Il presidente dell'ANAREC, João Durão, ha accusato il governo portoghese di "guadagnare con i carburanti" e di "mentire ai portoghesi", esigendo una riduzione del carico fiscale e un maggiore controllo alla frontiera con la Spagna. João Durão ha riferito che su un euro di gasolio, 60 centesimi sono tasse, una situazione che non si verifica in Spagna.
La differenza di prezzo dei carburanti tra Portogallo e Spagna, in particolare tra Caminha e la città galiziana di Tomiño, separate da soli sei chilometri attraverso il Ponte dell'Amicizia, oscilla tra i 30 e i 40 centesimi.
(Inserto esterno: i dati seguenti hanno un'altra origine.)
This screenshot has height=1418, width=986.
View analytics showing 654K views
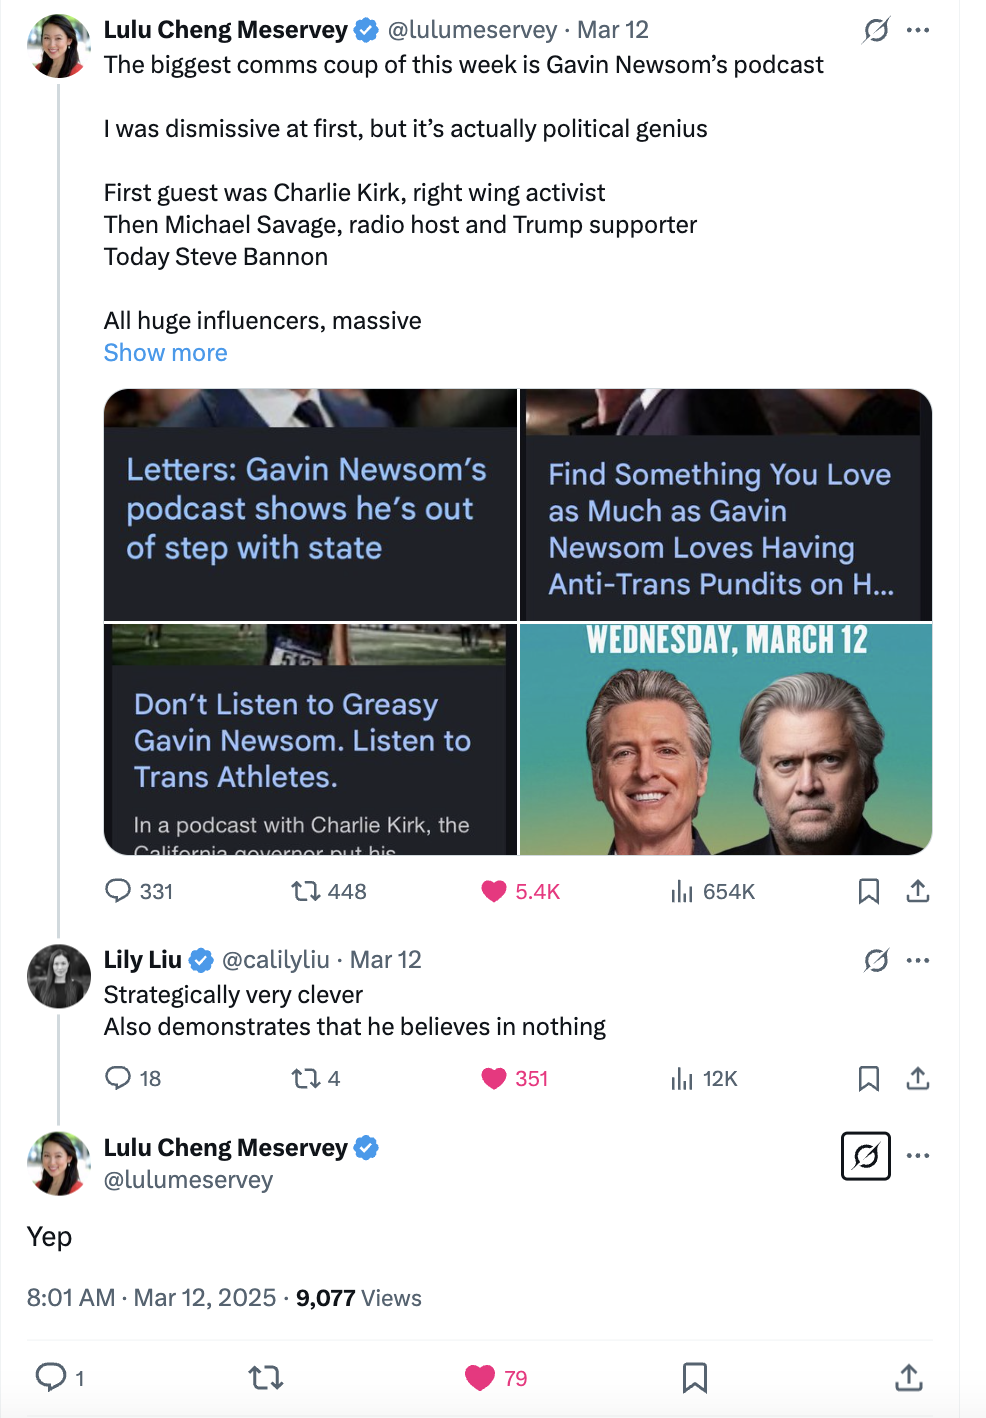682,890
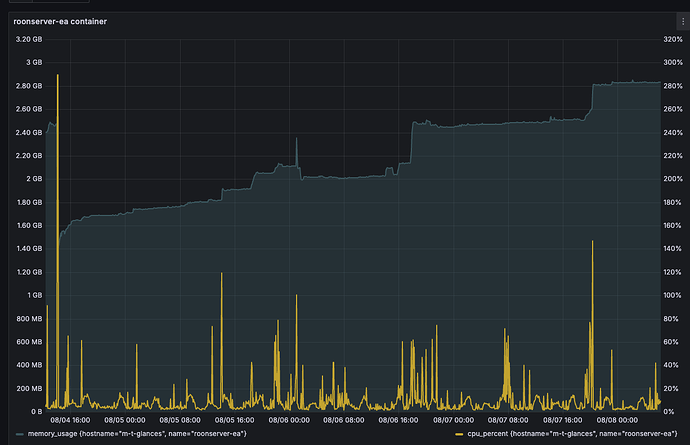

Il responsabile ha avvertito che questa differenza fiscale così elevata rappresenta una tentazione per i consumatori e genera un contrabbando quotidiano di carburante.
Il proprietario di una stazione di servizio a Lanhelas, João Fernandes, ha confermato che il carburante entra illegalmente in Portogallo ogni giorno, descrivendo l'uso di furgoni, camion e persone che vanno a prendere bidoni a qualsiasi ora. Ha anche avvertito che gli agricoltori portoghesi stanno acquistando gasolio stradale in Spagna, più economico persino del gasolio agricolo agevolato dallo Stato in Portogallo.
L'ANAREC ha annunciato che invierà una richiesta di chiarimenti al governo e richiederà una riunione la prossima settimana per discutere dell'impatto dell'aumento dei prezzi dei carburanti. João Durão ha avvertito che questa è stata la prima di possibili diverse azioni di protesta qualora le richieste non vengano accolte.